> [BRIEF] Output all entries precisely.

Stored data:
Content starts

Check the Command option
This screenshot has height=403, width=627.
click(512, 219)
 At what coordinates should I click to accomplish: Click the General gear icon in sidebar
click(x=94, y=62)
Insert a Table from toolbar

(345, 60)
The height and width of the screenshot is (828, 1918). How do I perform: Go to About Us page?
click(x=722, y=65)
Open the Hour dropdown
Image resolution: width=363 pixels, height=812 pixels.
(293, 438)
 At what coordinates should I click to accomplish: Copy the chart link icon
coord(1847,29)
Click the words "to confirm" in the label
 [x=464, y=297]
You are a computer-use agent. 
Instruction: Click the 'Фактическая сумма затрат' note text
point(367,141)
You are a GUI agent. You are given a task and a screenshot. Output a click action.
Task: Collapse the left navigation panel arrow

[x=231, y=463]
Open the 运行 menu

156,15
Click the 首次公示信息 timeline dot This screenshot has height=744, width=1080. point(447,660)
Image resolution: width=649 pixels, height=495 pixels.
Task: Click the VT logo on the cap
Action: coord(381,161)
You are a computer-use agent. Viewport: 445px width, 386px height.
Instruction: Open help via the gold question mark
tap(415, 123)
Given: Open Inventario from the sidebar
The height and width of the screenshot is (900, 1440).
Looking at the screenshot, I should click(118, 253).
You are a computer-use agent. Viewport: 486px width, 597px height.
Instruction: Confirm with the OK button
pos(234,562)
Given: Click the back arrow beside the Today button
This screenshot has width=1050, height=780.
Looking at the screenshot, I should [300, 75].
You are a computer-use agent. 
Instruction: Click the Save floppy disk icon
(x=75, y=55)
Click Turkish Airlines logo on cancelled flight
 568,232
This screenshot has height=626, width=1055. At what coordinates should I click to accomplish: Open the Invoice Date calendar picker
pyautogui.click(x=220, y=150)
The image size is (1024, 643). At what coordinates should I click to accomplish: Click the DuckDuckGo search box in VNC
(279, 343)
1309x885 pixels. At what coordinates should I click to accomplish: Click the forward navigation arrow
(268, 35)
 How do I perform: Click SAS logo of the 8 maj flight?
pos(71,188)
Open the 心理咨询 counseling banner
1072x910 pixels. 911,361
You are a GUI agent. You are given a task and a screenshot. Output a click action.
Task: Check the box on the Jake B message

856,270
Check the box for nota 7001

Content ends

> [WRITTEN ANSWER]
Check the Command option
This screenshot has height=403, width=627.
click(512, 219)
 At what coordinates should I click to accomplish: Click the General gear icon in sidebar
click(x=94, y=62)
Insert a Table from toolbar

(345, 60)
The height and width of the screenshot is (828, 1918). How do I perform: Go to About Us page?
click(x=722, y=65)
Open the Hour dropdown
Image resolution: width=363 pixels, height=812 pixels.
(293, 438)
 At what coordinates should I click to accomplish: Copy the chart link icon
coord(1847,29)
Click the words "to confirm" in the label
 [x=464, y=297]
You are a computer-use agent. 
Instruction: Click the 'Фактическая сумма затрат' note text
point(367,141)
You are a GUI agent. You are given a task and a screenshot. Output a click action.
Task: Collapse the left navigation panel arrow

[x=231, y=463]
Open the 运行 menu

156,15
Click the 首次公示信息 timeline dot This screenshot has height=744, width=1080. point(447,660)
Image resolution: width=649 pixels, height=495 pixels.
Task: Click the VT logo on the cap
Action: coord(381,161)
You are a computer-use agent. Viewport: 445px width, 386px height.
Instruction: Open help via the gold question mark
tap(415, 123)
Given: Open Inventario from the sidebar
The height and width of the screenshot is (900, 1440).
Looking at the screenshot, I should click(118, 253).
You are a computer-use agent. Viewport: 486px width, 597px height.
Instruction: Confirm with the OK button
pos(234,562)
Given: Click the back arrow beside the Today button
This screenshot has width=1050, height=780.
Looking at the screenshot, I should [300, 75].
You are a computer-use agent. 
Instruction: Click the Save floppy disk icon
(x=75, y=55)
Click Turkish Airlines logo on cancelled flight
 568,232
This screenshot has height=626, width=1055. At what coordinates should I click to accomplish: Open the Invoice Date calendar picker
pyautogui.click(x=220, y=150)
The image size is (1024, 643). At what coordinates should I click to accomplish: Click the DuckDuckGo search box in VNC
(279, 343)
1309x885 pixels. At what coordinates should I click to accomplish: Click the forward navigation arrow
(268, 35)
 How do I perform: Click SAS logo of the 8 maj flight?
pos(71,188)
Open the 心理咨询 counseling banner
1072x910 pixels. 911,361
You are a GUI agent. You are given a task and a screenshot. Output a click action.
Task: Check the box on the Jake B message

856,270
Check the box for nota 7001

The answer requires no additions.